*What is being asked:* Locate the line that contains "Community (278, 2247)". Reproduce it and all following lines up to the end of the material, exactly and with nothing added.

━━━━━━━━━━

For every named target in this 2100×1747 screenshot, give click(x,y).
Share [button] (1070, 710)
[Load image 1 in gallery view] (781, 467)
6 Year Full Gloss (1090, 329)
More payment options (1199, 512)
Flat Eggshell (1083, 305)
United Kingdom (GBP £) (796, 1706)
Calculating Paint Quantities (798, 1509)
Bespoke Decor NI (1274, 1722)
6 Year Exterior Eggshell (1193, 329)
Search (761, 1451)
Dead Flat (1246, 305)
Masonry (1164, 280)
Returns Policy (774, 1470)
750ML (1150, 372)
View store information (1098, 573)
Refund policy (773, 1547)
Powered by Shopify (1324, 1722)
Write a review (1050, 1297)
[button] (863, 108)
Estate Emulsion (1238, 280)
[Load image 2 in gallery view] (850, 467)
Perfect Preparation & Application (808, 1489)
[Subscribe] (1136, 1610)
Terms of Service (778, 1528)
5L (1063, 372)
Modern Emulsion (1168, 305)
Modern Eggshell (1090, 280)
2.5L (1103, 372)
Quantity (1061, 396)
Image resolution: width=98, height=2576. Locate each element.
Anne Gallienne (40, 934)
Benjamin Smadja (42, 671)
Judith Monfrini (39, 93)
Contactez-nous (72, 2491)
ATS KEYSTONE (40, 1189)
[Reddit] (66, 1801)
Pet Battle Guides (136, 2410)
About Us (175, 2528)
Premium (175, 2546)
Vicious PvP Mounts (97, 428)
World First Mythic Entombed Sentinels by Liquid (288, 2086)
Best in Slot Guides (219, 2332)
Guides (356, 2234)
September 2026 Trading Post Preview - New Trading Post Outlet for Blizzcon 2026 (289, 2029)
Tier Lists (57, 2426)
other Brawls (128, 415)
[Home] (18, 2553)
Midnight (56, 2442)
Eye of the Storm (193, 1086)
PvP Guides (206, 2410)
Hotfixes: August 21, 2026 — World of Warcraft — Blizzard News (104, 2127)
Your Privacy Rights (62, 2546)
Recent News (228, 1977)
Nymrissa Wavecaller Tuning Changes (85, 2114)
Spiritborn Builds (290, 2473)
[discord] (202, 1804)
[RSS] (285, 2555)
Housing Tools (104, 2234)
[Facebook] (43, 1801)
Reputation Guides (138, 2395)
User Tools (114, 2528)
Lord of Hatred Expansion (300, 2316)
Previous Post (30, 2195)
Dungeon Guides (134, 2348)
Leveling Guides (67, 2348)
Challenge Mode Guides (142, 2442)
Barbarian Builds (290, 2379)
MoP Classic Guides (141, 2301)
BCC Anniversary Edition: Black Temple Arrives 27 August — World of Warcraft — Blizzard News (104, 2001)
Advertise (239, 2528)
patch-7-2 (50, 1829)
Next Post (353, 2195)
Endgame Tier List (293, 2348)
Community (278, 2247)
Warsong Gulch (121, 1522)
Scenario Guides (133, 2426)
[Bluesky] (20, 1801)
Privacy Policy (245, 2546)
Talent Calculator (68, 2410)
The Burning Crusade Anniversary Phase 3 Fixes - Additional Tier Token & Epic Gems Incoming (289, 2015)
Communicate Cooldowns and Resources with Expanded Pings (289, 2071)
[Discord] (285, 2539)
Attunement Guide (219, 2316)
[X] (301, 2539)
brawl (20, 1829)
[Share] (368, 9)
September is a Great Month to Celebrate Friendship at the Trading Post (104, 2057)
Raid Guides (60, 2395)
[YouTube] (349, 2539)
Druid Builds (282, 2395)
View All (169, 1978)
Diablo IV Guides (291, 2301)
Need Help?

━━━━━━━━━━

*Response to the exercise:*
Community (278, 2247)
Warsong Gulch (121, 1522)
Scenario Guides (133, 2426)
[Bluesky] (20, 1801)
Privacy Policy (245, 2546)
Talent Calculator (68, 2410)
The Burning Crusade Anniversary Phase 3 Fixes - Additional Tier Token & Epic Gems Incoming (289, 2015)
Communicate Cooldowns and Resources with Expanded Pings (289, 2071)
[Discord] (285, 2539)
Attunement Guide (219, 2316)
[X] (301, 2539)
brawl (20, 1829)
[Share] (368, 9)
September is a Great Month to Celebrate Friendship at the Trading Post (104, 2057)
Raid Guides (60, 2395)
[YouTube] (349, 2539)
Druid Builds (282, 2395)
View All (169, 1978)
Diablo IV Guides (291, 2301)
Need Help?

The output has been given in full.